### Page:
┌──
But this couldn’t be further from the truth. Because of this mistaken assumption, many couples fail to experience the gifts that accompany ongoing acts of forgiveness:
- Greater marriage/relationship trust;
- Feeling emotionally safe with each other;
- Increased confidence to take emotional risks with one another;
- Deeper emotional intimacy;
- Deeper physical intimacy;
- A more harmonious union.
Of course, effective communication skills are needed for a healthy marriage/relationship, but communication is only one piece of the relationship puzzle.
There are couples who divorce or separate who were actually effective communicators—they openly shared their feelings and gave one another feedback when needed. Yet despite good communication, the powerful forces of wounded feelings, intolerance and resentment pulled them apart…Why did this occur?
Because of a lack of forgiveness–love and forgiveness need to exist together.
3 Crucial Reasons to Practice Forgiveness in your relationship:
1. Without the ability to forgive, you will remain stuck in the past, weighed down by events that are no longer relevant to your relationship, but that still bother you and therefore are negatively impacting your union.
2. When you make forgiveness a regular part of your marriage or relationship, you deepen trust and intimacy, and create an energy that encourages open communication.
└──
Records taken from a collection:
┌──
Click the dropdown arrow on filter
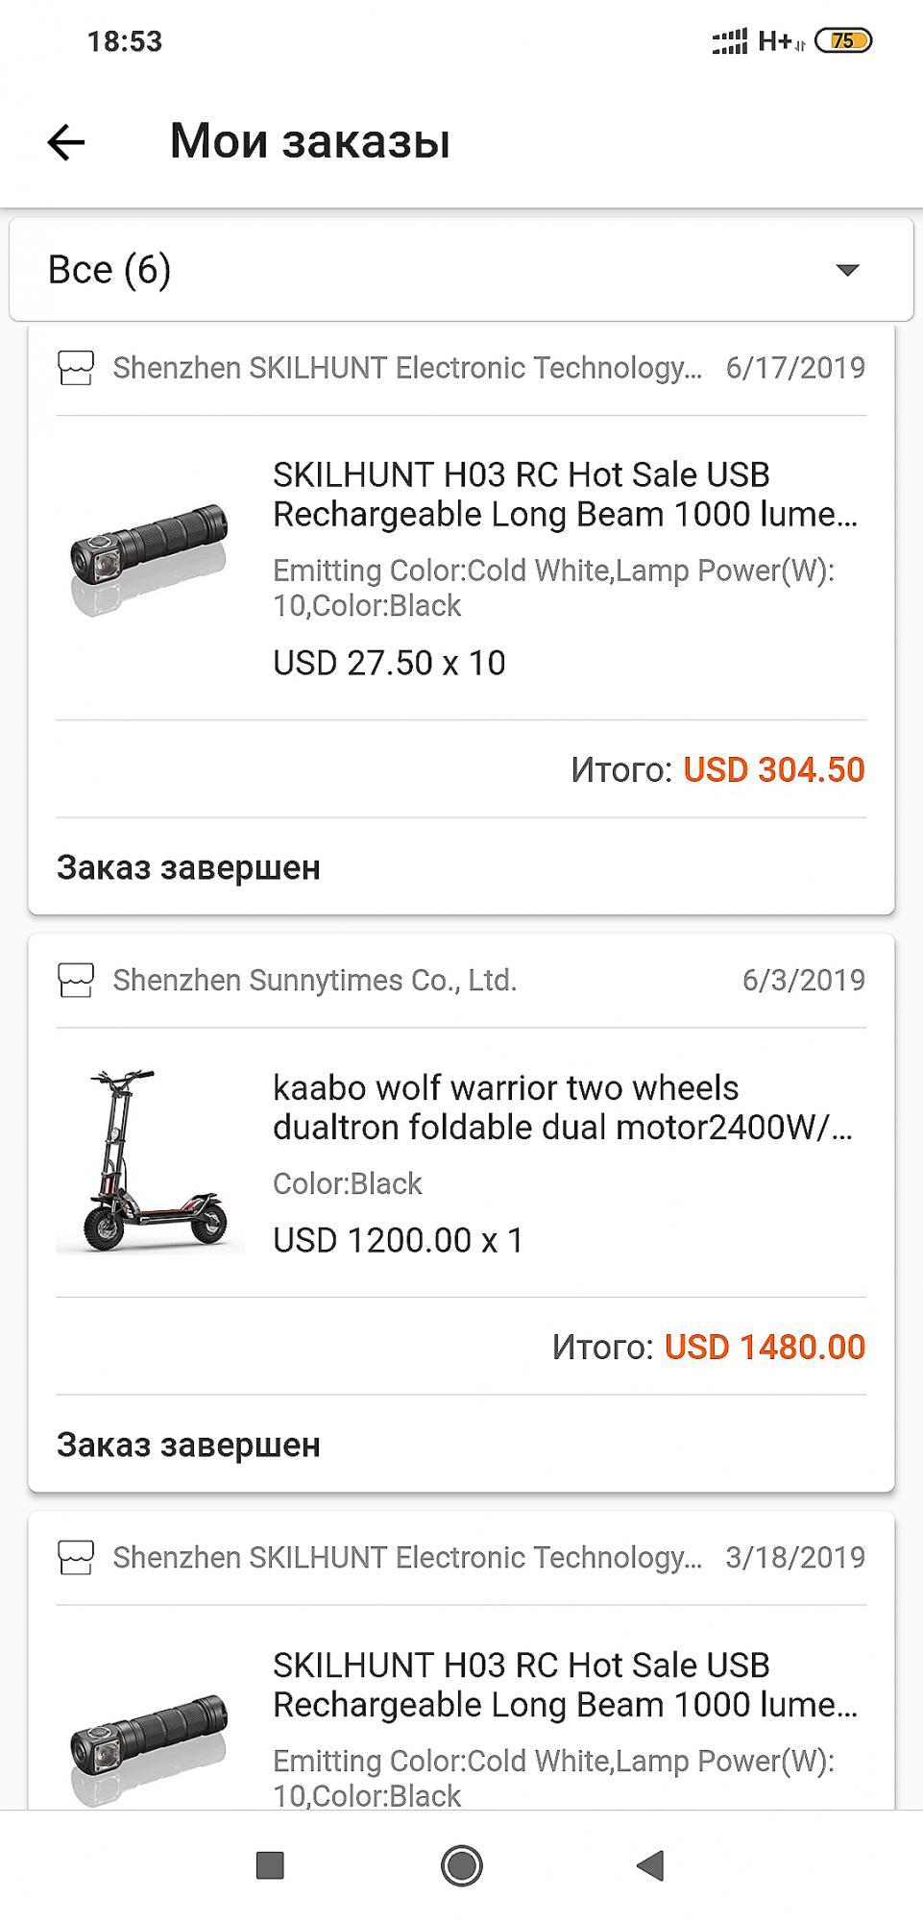This screenshot has width=923, height=1921. 846,270
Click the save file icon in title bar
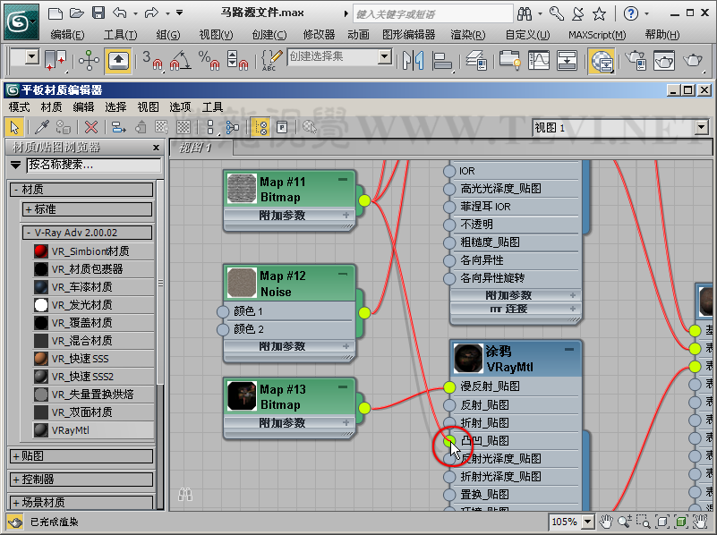The height and width of the screenshot is (535, 717). pos(98,13)
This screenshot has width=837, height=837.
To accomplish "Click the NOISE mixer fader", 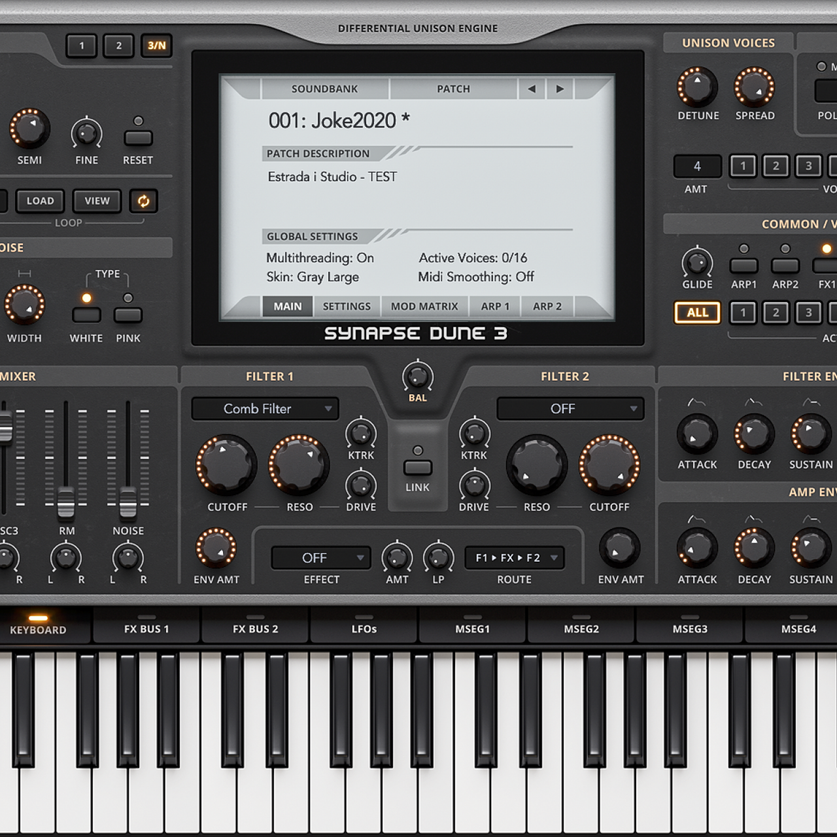I will point(128,502).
└──
### Task set:
(a) Turn the records, from their first line through the line that contains "The height and", into a JSON list of strings with one string per line and no blank lines, and leave the pictures out.
(b) Carry on the piece about forgiveness in relationships from its last sentence.

### Task results:
(a)
[
  "Click the dropdown arrow on filter",
  "This screenshot has width=923, height=1921. 846,270",
  "Click the save file icon in title bar",
  "The height and width of the screenshot is (535, 717). pos(98,13)"
]

(b)
3. The inability to forgive prevents you from building on the strengths that already exist in your marriage or relationship. Forgiveness opens up new possibilities for you and your spouse/partner.
Excerpt from The Art of Forgiveness…
“We all learn about how to forgive based on the important relationships throughout our lives, especially our childhoods. Because you are human, from time to time you will make mistakes and your foibles are going to hurt and anger the people closest to you. And likewise, others in your life will hurt you. This makes forgiveness a central component to your marriage or relationship. Couples who deny this reality (or simply do not realize this fact) are more likely to face relationship challenges with mounting resentments and other unresolved emotional issues that can wear down the fabric of their relationship.
If you enter into a relationship with the mindset that things will quietly hum along on auto-pilot, you are setting yourself up for disappointment and a jarring wake-up call. Relationships follow the pattern of messing up and forgiveness…often (daily or nearly daily). Cycles of connection-disconnection-connection are the norm. Why are these disconnections so commonplace?”
See Chapter 6 to discover why disconnections are a natural part of your relationship and learn the essential skills you need to create a pro-forgiveness atmosphere that will heal these disconnections.
Here’s some information about my forgiveness workbook to help you decide if it’s right for you:
1. The Art of Forgiveness focuses exclusively on building a stronger marriage or relationship by adopting a forgiveness-mindset as a regular part of your relationship. Most books deal with the topic of forgiveness after there’s been a major relationship tragedy, like an affair. While The Art of Forgiveness does address the issue of infidelity, this workbook teaches you how to build a more harmonious union by creating an ongoing atmosphere of forgiveness.
2. It features a step-by-step approach on how to assess your current forgiveness-mindset and to build on this foundation. Did you realize that forgiveness is a learned mindset that can be made even stronger?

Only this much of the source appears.